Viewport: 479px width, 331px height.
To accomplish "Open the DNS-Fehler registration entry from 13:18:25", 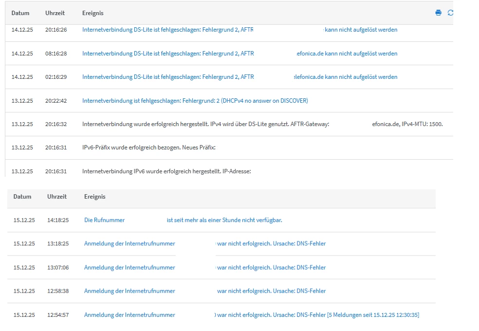I will click(x=129, y=243).
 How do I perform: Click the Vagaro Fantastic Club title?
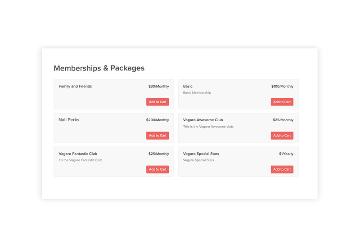point(78,154)
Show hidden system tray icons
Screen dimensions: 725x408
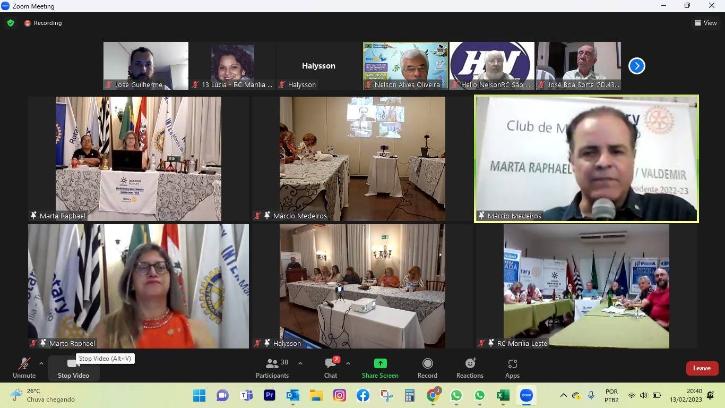tap(563, 395)
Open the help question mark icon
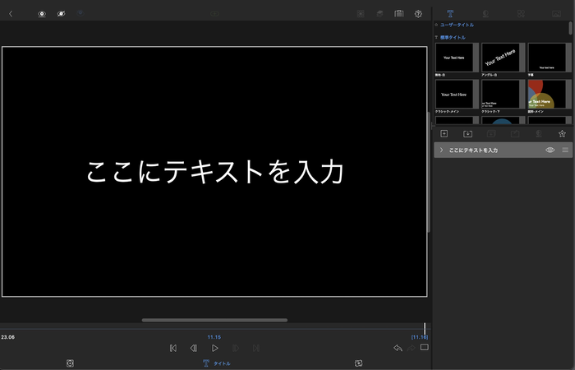The image size is (575, 370). point(418,14)
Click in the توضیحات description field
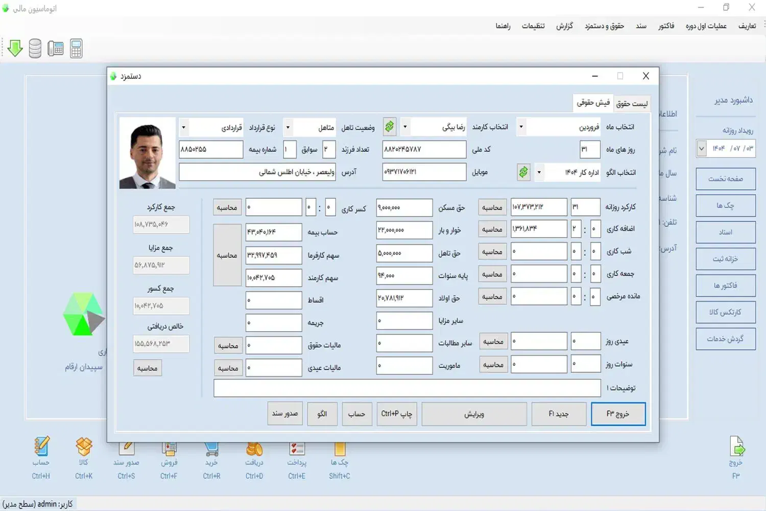 tap(407, 388)
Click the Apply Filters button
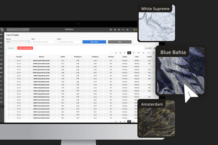The height and width of the screenshot is (145, 218). (94, 42)
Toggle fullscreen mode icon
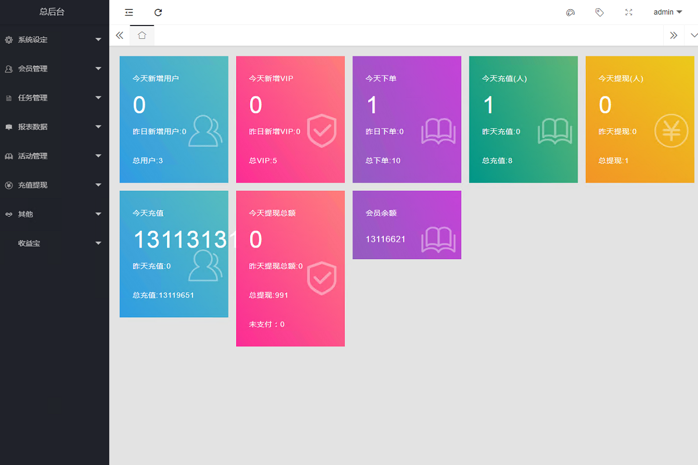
+++++
Reproduce exactly and only the lines from the one with "Open the help question mark icon" through the final line of the records above, inclusive. Pictures must be left out.

◆ ANSWER TO THE PROBLEM:
Open the help question mark icon
The image size is (575, 370). point(418,14)
Click in the توضیحات description field
 tap(407, 388)
Click the Apply Filters button
The height and width of the screenshot is (145, 218). (94, 42)
Toggle fullscreen mode icon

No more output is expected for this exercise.